17 Dezembro 2016
“Tinha condições de fazer várias coisas ao mesmo tempo e fazê-las bem. Mais de uma vez contou que em certa ocasião precisou escrever uma carta a um amigo bispo enquanto colocava roupa na máquina de lavar antes de concentrar todo seu pensamento na direção espiritual”.
O padre jesuíta Juan Carlos Scannone, talvez o teólogo argentino mais conhecido no exterior, foi um dos professores de Francisco. Em 1957 ensinava grego e literatura no seminário de Villa Devoto, onde Bergoglio deu seus primeiros passos para o sacerdócio.
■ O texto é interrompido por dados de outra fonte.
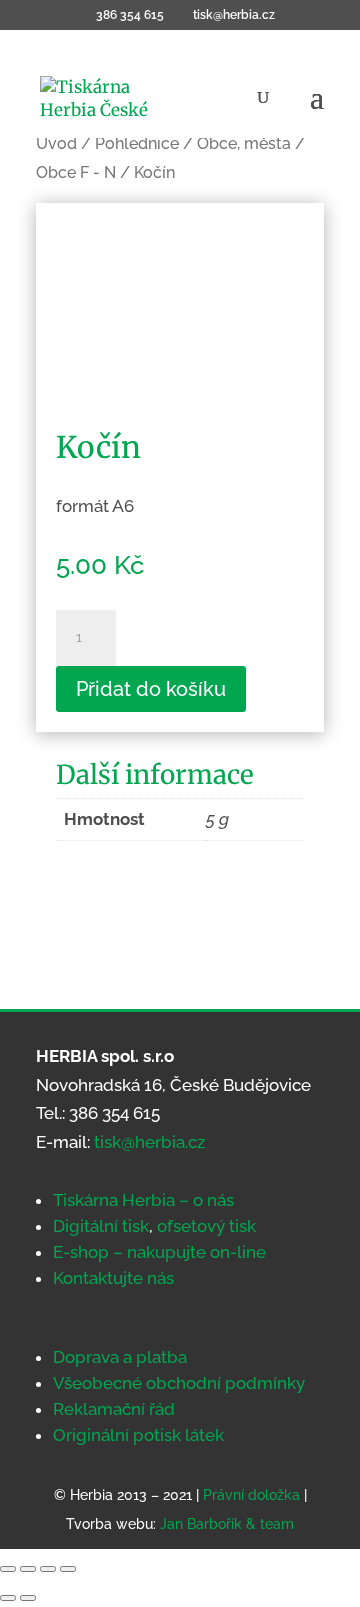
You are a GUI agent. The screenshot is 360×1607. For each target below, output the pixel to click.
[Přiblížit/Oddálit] (8, 1569)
O maior expoente em vida da “teologia do povo”, Scannone relembra a sua amizade com o Papa por ocasião do aniversário de 80 anos deste, dia 17.
A entrevista é de Paolo Rodari, publicada por La Repubblica, 16-12-2016. A tradução é de Luisa Rabolini.
Quando se conheceram?
Conheci Bergoglio quando era seminarista diocesano e eu – entre os meus estudos de filosofia e teologia – ensinei-lhe grego clássico e literatura no seminário menor da arquidiocese de Buenos Aires. Mas, os anos mais importantes foram aqueles em que vivemos juntos na mesma comunidade como padres jesuítas. Foi meu reitor e provincial. Tinha o hábito de ler e defender meus textos sempre que alguém lhe pedia opinião. Colaborei com ele na organização do primeiro Congresso internacional teológico que aconteceu na América Latina sobre a evangelização da cultura e inculturação do Evangelho. Essas duas problemáticas sempre o cativaram”.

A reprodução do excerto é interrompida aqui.